Afzonderlijke normen zijn aangemeld voor industriële, residentiële en gevoelige gebieden. Dit heeft veel luchtweerstand veroorzaakt, omdat deze classificatie niet uitlegt hoe de normen kunnen voldoen aan de primaire doelstelling van bescherming van de volksgezondheid. Het biedt meer belastinglimieten voor industriële gebieden. Deze kwestie was naar voren gekomen in de door de Wereldbank gesponsorde workshop over geïntegreerde benaderingen van voertuigverontreinigingsbestrijding in april 1998 in Delhi.

Als gevolg van deze classificatie werken afzonderlijke normen in Indiase steden, terwijl WHO-richtlijnen gemeenschappelijk zijn voor alle gebieden voor landgebruik. De nationale normen voor jaarlijkse zwaveldioxide-emissies en PM 10 -gehalten in industriële gebieden zijn 1, 6 keer en 2, 1 keer hoger dan de WHO-normen.

Nationale jaarlijkse zwevende fijnstofnormen voor woongebieden zijn 2, 3 keer hoger dan de 60 microgrammen per kubieke meter (μg / cum) norm die door de WHO is vastgesteld (zie tabel 9.5). Veelbetekenend zijn de Indiase NO x -standaarden strenger dan de WHO-normen. Hoewel de WHO 150 μg / spc toestaat gedurende 24 uur, zijn de Indiase residentiële standaarden 80 μg / cum over 24 uur.

Luchtkwaliteitsnormen moeten strenger worden gemaakt als een lager niveau van vervuilende stoffen de gezondheid meer beïnvloedt dan eerder werd gedacht. In India werden de normen echter slechts één keer in 1994 herzien om een ​​nieuwe categorie met de naam respirable (zwevend) deeltjesmateriaal (RSPM) te creëren om rekening te houden met kleine deeltjesemissies. Er werden echter geen faciliteiten gecreëerd om RSPM afzonderlijk te controleren.

Medische experts zeggen dat, omdat normen worden gesteld voor individuele verontreinigende stoffen, ze niet het gecombineerde effect laten zien. "Alle vervuilende stoffen samen kunnen een totaal effect op de gezondheid hebben dat veel groter is dan het individuele effect. Hiermee moet rekening worden gehouden bij het vaststellen van normen voor luchtverontreiniging. "

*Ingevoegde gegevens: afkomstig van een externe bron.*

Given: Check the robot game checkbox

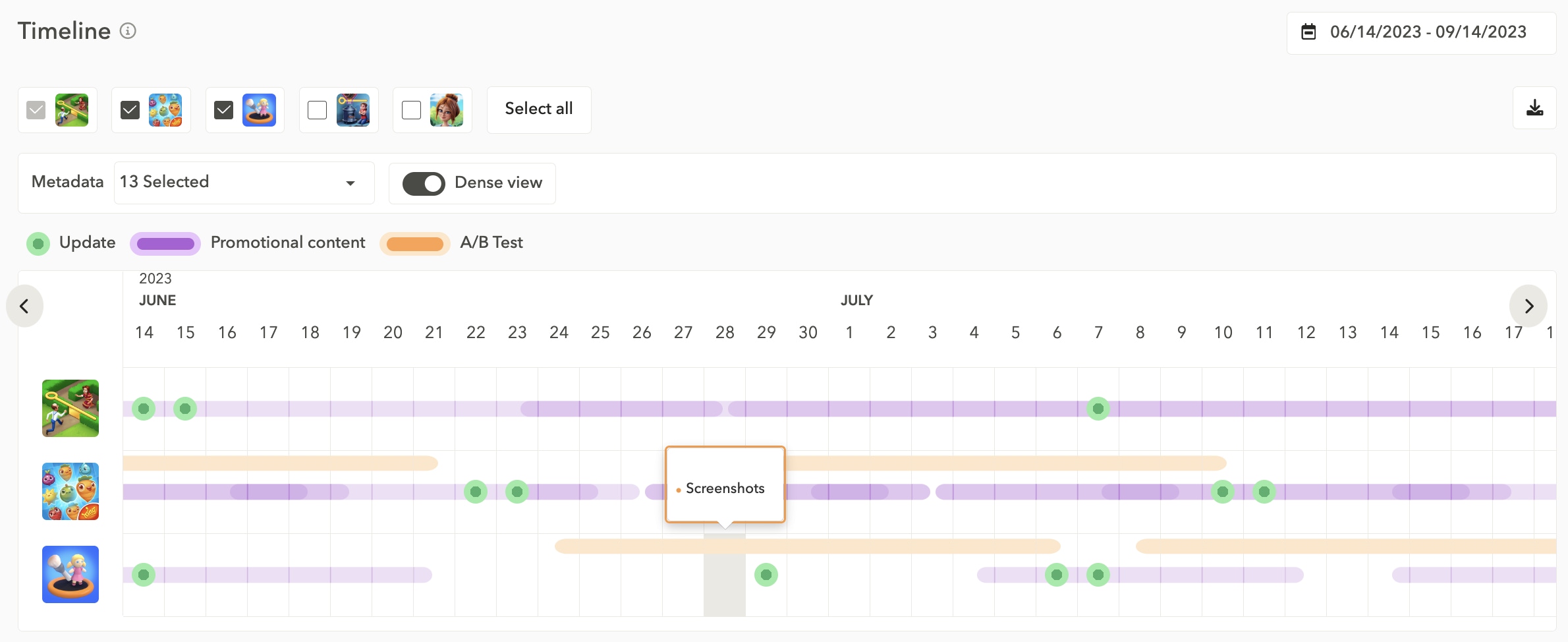Looking at the screenshot, I should (318, 110).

Nationaal luchtmonitoringprogramma (NAMP):

Centraal Pollution Control Board heeft in 1984 met zeven stations het National Ambient Air Quality Monitoring (NAAQM) -programma opgezet. Vervolgens werd het programma hernoemd tot Nationaal Luchtmonitoringprogramma (NAMP).

Het aantal controlestations onder NAMP nam steil toe van 28 in 1985 tot 290 in 1992 en hun nummer werd tot 1999 hernoemd tot hetzelfde niveau. Daarna nam het aantal meetstations toe en bedroeg het in 2000-2002 295, waarmee 99 steden / steden in 28 staten en 4 Unie Gebieden.

Doelen:

De doelstellingen van de NAMP zijn als volgt:

ik. Om de status en trends van de luchtkwaliteit te bepalen.

ii. Nagaan of de voorgeschreven normen voor omgevingsluchtkwaliteit worden geschonden en om gezondheidsgevaar en materiële schade te beoordelen.

iii. Doorgaan met het lopende proces van periodieke evaluatie van de luchtvervuilingssituatie in stedelijke en industriële gebieden van het land.

iv. Kennis en inzicht verkrijgen die nodig zijn voor het ontwikkelen van preventieve en corrigerende maatregelen.

v. Het natuurlijke reinigingsproces begrijpen dat in het milieu wordt ondergaan door verdunning, dispersie, op de wind gebaseerde beweging, droge depositie, neerslag en chemische omzetting van geproduceerde vervuilende stoffen.